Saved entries
═══
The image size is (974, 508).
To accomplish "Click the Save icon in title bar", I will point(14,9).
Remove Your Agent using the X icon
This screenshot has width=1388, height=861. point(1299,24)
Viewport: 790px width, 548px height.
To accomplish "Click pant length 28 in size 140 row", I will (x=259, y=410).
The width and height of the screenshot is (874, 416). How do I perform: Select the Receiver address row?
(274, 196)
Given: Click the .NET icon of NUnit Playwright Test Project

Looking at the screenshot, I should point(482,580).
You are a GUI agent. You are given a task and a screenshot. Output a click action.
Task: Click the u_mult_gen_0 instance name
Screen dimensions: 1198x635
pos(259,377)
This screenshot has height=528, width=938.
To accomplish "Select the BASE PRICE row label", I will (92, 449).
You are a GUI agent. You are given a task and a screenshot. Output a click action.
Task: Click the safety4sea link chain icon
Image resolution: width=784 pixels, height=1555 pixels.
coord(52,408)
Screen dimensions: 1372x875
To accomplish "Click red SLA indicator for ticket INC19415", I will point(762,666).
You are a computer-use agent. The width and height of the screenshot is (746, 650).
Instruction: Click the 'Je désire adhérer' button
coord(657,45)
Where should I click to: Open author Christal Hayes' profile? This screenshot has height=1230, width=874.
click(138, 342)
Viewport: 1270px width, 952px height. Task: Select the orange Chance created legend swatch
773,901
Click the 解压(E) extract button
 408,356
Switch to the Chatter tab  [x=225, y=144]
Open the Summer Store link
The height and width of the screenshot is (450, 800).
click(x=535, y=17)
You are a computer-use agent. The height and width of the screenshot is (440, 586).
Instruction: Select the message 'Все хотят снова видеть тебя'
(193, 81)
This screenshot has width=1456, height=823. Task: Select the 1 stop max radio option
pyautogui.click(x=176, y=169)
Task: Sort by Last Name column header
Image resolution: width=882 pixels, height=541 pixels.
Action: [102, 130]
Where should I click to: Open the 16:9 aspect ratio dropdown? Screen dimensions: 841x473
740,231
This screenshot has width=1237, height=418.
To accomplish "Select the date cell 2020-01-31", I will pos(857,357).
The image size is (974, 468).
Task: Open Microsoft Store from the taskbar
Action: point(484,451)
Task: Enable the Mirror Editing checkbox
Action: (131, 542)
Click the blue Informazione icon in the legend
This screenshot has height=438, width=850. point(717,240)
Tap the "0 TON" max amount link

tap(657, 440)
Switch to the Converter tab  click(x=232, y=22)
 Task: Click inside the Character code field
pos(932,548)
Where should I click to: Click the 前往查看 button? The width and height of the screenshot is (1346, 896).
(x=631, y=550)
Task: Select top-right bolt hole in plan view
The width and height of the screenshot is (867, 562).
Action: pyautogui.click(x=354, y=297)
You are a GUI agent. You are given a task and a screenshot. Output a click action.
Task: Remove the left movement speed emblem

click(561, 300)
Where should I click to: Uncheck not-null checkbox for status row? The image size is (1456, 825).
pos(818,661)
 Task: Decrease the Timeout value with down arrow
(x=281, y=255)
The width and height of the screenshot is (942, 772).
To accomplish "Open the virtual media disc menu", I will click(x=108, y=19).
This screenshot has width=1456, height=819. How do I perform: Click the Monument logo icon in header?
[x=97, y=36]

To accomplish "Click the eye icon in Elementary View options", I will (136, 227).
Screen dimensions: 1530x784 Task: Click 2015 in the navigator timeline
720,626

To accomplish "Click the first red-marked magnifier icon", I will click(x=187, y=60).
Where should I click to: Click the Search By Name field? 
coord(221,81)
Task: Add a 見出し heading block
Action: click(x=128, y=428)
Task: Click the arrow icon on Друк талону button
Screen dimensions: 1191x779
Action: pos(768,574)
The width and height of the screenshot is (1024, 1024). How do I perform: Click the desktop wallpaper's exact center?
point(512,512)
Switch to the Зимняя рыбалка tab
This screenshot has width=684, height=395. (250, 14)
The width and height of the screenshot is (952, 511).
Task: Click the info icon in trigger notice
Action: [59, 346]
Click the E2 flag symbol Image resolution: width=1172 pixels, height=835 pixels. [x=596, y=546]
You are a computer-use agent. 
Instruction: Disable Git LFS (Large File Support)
═══
▸ THE PROBLEM
Scan the data above for the string "computer" and copy each line where it appears.

▸ SOLUTION FOR THIS PROBLEM
You are a computer-use agent. The width and height of the screenshot is (746, 650).
You are a computer-use agent. The height and width of the screenshot is (440, 586).
You are a computer-use agent. 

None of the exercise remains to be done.